Language secessionism (also known as linguistic secessionism or linguistic separatism) is an attitude supporting the separation of a language variety from the language to which it has hitherto been considered to belong, in order to make this variety be considered a distinct language. This phenomenon was first analyzed in Catalan sociolinguistics but it is attested in other parts of the world.

In Arabic

Sociolinguistic background 
The most critical factor that shapes the sociolinguistic reality of the Arab World is the phenomenon of diglossia. Diglossia is defined complementary distribution of two varieties of the same language used in different domains of life. The low-prestige variety of Colloquial Arabic dominates the sphere of spontaneous utterances and daily communication, whereas Standard Arabic carries high prestige and is used informal writing and speaking. 

This situation has important political and social implications. Arabic, meaning Standard Arabic, is the official language of all 22 member-states of the Arab League (and Syria, whose membership has been suspended). As such it automatically acquires a status of a global language. Standard Arabic is also the lingua sacra of Islam, which further increases its importance. However, a claim could be made that it is no one's first language, since Arab children acquire their local dialect in the natural process of generational language transmission, and learn Standard Arabic at a later point when they begin formal education. Proficiency in Standard Arabic gives one an insight into a vast literary tradition spanning over 1 500 years. However, proponents of recognizing local Arabic dialects as official languages, claim that the discrepancy between spoken vernaculars and Standard Arabic is just too wide, rendering proficiency in Standard Arabic unattainable for most.

In Egyptian Arabic 
Egyptian linguistic separatism is the most well-developed linguistic separatism in the Arab World. The most popular platform diffusing the idea of the Modern Egyptian Language (rather than the Egyptian dialect) is the Egyptian Arabic Wikipedia also known as Wikipedia Masry or Maṣrī. It was the first Wikipedia written in one of the many Arabic dialects. Importantly, the idea of Egyptian Linguistic Separatism goes further back to thinkers such as Salama Musa, Bayyūmī Qandīl, Muḥsin Luṭfī as-Sayyid, and The Liberal Egyptian Party. 

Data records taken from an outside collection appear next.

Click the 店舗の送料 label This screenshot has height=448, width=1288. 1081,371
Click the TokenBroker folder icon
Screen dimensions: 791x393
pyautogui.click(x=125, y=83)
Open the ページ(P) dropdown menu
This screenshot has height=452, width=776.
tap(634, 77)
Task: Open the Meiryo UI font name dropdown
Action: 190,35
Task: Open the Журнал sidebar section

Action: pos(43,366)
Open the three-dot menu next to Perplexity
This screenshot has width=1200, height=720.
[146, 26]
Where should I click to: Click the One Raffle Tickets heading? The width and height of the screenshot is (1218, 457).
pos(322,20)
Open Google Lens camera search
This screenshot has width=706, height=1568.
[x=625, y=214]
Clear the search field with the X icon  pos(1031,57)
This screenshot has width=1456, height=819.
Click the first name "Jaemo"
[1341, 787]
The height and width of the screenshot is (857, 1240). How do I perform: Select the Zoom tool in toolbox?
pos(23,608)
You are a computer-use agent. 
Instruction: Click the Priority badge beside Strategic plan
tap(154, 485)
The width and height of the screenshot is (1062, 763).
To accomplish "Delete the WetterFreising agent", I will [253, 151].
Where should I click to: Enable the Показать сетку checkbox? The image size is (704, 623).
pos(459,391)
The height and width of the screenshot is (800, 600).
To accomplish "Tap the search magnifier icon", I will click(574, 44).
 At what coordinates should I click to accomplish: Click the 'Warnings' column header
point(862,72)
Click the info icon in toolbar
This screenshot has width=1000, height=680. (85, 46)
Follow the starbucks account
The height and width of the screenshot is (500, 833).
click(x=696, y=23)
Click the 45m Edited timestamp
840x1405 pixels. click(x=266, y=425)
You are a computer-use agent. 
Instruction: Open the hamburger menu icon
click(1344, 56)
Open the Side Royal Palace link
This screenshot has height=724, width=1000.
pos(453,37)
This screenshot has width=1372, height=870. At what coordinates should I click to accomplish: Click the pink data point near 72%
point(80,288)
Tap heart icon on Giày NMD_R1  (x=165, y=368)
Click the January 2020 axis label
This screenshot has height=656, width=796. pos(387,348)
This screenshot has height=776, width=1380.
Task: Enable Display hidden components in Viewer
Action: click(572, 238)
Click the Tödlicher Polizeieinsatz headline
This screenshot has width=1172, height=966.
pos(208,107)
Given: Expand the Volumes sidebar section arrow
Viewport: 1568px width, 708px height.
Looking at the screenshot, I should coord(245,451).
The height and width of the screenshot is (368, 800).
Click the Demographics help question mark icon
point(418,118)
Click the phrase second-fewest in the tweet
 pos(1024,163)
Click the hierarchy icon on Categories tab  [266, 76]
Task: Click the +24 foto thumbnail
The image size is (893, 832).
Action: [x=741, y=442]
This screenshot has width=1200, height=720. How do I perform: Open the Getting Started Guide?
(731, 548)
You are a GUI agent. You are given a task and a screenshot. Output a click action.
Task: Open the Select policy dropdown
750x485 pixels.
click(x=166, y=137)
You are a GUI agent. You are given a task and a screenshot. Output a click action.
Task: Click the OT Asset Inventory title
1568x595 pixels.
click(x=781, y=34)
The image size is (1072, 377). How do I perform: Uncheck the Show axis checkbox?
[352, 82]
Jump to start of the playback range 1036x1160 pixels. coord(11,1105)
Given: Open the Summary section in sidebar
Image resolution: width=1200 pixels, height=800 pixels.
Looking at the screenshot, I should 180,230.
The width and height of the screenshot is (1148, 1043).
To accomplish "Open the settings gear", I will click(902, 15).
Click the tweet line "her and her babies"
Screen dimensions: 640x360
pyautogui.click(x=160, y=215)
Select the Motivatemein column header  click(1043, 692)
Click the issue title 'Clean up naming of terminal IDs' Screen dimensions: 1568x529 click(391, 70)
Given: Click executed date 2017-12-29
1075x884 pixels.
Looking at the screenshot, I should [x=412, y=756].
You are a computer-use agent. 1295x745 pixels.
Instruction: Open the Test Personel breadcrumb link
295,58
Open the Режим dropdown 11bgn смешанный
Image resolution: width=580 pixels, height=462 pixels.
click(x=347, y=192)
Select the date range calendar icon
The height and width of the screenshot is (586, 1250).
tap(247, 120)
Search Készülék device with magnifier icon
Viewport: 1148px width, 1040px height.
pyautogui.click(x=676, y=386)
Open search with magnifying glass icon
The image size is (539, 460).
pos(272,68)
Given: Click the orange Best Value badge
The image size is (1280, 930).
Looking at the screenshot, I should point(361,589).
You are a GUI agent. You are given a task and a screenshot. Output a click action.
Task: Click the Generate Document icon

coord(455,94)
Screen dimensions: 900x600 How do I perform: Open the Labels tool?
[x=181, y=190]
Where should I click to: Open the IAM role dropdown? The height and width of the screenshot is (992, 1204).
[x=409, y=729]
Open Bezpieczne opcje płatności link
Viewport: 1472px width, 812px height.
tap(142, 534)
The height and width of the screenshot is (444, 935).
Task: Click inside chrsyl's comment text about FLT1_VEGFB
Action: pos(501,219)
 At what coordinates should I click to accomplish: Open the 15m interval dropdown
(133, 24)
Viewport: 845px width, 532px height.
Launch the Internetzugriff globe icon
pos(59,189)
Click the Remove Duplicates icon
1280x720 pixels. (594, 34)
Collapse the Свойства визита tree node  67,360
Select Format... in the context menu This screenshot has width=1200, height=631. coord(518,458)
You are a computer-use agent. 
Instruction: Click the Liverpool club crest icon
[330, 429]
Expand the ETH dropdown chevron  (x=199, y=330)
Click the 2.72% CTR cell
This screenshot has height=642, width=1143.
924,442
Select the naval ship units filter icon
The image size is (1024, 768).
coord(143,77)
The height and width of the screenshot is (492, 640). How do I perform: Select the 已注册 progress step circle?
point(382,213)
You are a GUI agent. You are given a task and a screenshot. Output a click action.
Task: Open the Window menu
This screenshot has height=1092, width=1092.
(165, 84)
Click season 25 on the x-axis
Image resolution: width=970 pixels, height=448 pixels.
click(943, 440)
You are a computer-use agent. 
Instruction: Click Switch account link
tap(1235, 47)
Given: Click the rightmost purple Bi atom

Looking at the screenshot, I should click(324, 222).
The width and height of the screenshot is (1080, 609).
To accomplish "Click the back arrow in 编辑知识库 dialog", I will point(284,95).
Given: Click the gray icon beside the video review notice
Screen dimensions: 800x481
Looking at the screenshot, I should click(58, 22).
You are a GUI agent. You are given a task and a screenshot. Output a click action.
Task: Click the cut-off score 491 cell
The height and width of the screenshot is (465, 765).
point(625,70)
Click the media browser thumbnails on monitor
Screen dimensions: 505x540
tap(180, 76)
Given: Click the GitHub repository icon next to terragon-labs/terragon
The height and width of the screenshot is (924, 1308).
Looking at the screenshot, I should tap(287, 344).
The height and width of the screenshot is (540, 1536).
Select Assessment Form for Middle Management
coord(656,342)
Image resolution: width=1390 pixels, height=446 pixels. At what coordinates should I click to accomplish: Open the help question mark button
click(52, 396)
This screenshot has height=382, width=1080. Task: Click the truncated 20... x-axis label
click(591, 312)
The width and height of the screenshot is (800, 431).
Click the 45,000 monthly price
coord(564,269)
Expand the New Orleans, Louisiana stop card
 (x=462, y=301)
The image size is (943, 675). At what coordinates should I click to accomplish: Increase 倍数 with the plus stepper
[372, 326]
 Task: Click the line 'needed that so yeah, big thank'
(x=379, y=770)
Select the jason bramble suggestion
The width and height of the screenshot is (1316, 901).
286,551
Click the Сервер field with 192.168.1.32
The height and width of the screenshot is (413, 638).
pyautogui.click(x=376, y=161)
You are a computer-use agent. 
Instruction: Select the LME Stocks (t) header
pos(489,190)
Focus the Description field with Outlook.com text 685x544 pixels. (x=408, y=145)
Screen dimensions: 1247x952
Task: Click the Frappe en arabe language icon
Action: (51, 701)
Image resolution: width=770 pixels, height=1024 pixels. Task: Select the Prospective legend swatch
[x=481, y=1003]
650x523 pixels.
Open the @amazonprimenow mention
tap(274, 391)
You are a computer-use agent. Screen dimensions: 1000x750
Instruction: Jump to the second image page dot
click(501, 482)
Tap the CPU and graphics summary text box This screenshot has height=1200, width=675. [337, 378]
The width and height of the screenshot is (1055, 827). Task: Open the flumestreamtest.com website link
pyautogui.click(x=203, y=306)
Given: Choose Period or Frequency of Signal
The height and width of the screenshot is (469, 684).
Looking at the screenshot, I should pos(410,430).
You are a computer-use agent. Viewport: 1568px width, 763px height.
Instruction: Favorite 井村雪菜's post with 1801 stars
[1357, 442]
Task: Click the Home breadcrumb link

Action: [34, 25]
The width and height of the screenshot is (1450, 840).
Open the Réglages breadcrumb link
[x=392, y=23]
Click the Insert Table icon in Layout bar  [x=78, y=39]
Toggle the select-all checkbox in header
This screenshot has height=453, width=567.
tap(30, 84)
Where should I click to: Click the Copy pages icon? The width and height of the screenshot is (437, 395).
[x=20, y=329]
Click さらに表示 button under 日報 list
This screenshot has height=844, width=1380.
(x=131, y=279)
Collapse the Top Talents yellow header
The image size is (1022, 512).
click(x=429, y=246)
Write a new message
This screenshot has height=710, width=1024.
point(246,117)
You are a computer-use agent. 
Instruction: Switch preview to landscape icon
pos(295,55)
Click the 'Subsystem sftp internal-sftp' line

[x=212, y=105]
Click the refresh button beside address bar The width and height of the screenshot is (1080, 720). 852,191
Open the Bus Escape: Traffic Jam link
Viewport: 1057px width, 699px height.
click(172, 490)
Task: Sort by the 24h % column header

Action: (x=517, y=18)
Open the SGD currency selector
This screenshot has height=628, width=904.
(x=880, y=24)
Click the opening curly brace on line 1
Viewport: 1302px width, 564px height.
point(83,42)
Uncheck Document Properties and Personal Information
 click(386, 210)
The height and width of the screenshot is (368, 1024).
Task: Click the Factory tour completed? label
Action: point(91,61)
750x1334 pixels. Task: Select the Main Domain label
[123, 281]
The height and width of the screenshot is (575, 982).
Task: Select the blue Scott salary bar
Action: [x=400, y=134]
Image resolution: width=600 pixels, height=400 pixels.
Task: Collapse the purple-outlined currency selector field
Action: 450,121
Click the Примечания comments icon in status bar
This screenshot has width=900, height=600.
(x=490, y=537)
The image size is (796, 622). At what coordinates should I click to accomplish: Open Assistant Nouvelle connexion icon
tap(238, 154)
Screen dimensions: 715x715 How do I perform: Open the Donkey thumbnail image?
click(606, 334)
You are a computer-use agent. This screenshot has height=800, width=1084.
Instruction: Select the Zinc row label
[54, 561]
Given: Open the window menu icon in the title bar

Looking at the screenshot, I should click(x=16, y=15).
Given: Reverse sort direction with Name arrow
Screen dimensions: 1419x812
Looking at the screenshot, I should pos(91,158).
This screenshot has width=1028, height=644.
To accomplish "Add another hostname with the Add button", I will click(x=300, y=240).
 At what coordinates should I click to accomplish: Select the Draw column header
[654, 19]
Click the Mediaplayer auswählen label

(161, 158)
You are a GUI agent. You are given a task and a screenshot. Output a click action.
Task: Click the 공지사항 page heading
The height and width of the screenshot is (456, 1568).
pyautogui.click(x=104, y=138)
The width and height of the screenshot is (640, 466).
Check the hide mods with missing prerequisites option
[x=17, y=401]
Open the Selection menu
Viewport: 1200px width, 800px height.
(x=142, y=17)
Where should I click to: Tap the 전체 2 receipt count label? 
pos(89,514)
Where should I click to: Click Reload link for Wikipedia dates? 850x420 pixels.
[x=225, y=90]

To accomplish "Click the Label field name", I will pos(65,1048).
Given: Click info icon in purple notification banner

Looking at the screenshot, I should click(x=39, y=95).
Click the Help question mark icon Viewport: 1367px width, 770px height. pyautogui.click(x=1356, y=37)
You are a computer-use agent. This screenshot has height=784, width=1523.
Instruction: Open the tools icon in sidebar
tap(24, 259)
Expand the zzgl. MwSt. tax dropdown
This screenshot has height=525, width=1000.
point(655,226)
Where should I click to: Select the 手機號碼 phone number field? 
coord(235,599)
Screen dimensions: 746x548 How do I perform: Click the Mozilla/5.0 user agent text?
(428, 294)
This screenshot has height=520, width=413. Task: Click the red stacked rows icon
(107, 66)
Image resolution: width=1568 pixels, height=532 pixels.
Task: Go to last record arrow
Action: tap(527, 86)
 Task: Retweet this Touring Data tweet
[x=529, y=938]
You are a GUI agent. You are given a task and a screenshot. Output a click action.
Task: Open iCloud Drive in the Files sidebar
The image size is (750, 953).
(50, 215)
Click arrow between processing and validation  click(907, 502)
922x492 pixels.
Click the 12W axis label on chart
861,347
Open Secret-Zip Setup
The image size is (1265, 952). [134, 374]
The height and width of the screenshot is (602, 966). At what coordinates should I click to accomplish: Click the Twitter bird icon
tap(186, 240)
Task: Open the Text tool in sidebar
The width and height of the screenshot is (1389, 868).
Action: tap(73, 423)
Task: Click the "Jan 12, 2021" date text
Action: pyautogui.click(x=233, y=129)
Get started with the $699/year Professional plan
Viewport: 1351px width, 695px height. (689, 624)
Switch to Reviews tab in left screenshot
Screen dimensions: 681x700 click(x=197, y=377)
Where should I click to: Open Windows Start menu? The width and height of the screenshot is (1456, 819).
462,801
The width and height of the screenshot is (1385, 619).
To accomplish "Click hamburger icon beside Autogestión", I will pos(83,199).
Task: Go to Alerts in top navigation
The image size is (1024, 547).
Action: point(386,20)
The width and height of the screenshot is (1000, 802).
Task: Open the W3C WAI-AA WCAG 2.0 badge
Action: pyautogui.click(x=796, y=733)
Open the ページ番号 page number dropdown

Egyptian linguistic separatism does not simply make a claim that Egyptian Arabic should become the official language of Egypt, which in and of itself is a matter decided by politicians, not linguists. However, proponents of Egyptian linguistic separatism, such as Bayyūmī Qandīl, substantiate their political demands with pseudoscientific claims. In his book Ḥāḍir aṯ-Ṯaqāfa fī Miṣr (The Present State of Culture in Egypt) which is a polemic with Ṭaha Ḥusayn’s Mustaqbal aṯ-Ṯaqāfa fī Miṣr (“The Future of Culture in Egypt”), Bayyūmī Qandīl says the Modern Egyptian language is a direct descendant of the Ancient Egyptian language. As the fourth stage of the Ancient Egyptian language (the other three being hieroglyphic, demotic, and Coptic), the Modern Egyptian language is claimed to be Hamitic, not Semitic in origin. These ideas are contrary to virtually all serious scholarship, which agrees that Egyptian Arabic belongs to the Semitic branch of the Afroasiatic Language Family, which has no Hamitic branch at all. 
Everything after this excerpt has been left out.